Humor: Depressed? Hopeless? Stop Looking at the Help Wanted Ads

They say the economy is growing and jobs are being added. But judging from how many people actually have jobs, this looks like another “jobless recovery.”

Sure there are help wanted ads but most of us have seen the pitches before and don’t fall for them. Sometimes we even talk back to them.

Ambitious? Hard-working? (No, I’m a lazy slacker!)

Career minded? (No I want my name on my shirt – forever!)

Tired of the run-around? (No, I want more rejection.)

Looking for a job? (This isn’t the recipe section?)

Many help wanted ads still employ the old bait and switch.

Like money? Must have dependable car.

Be your own boss! Demonstrate my proven cleaning system.

Pleasant sounding telephone voice? Cemetery plot sales may be for you.

Most of us know the bait and switch code by now. “Are you a self-starter?” means the job is chaos and anarchy. No training, no guidelines, no structure and of course no chance for advancement.

SET TASK A.
List each help wanted ad that the humor piece on help wanted ads gives as an example of the old bait and switch.
SET TASK B.
Answer these questions from the humor piece on help wanted ads:
(i) What does the piece say the recovery looks like, judging from how many people actually have jobs?
(ii) What kind of sales may be for someone with a pleasant sounding telephone voice?
(iii) In the bait and switch code, what does "Are you a self-starter?" mean?
Nothing in the lines that follow is needed.

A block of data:
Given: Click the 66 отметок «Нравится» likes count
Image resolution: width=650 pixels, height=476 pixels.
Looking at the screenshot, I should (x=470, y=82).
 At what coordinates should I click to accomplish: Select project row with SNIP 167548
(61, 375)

EXPECTED ANSWER A.
- Like money? Must have dependable car.
- Be your own boss! Demonstrate my proven cleaning system.
- Pleasant sounding telephone voice? Cemetery plot sales may be for you.

EXPECTED ANSWER B.
(i) Another "jobless recovery."
(ii) Cemetery plot sales.
(iii) The job is chaos and anarchy.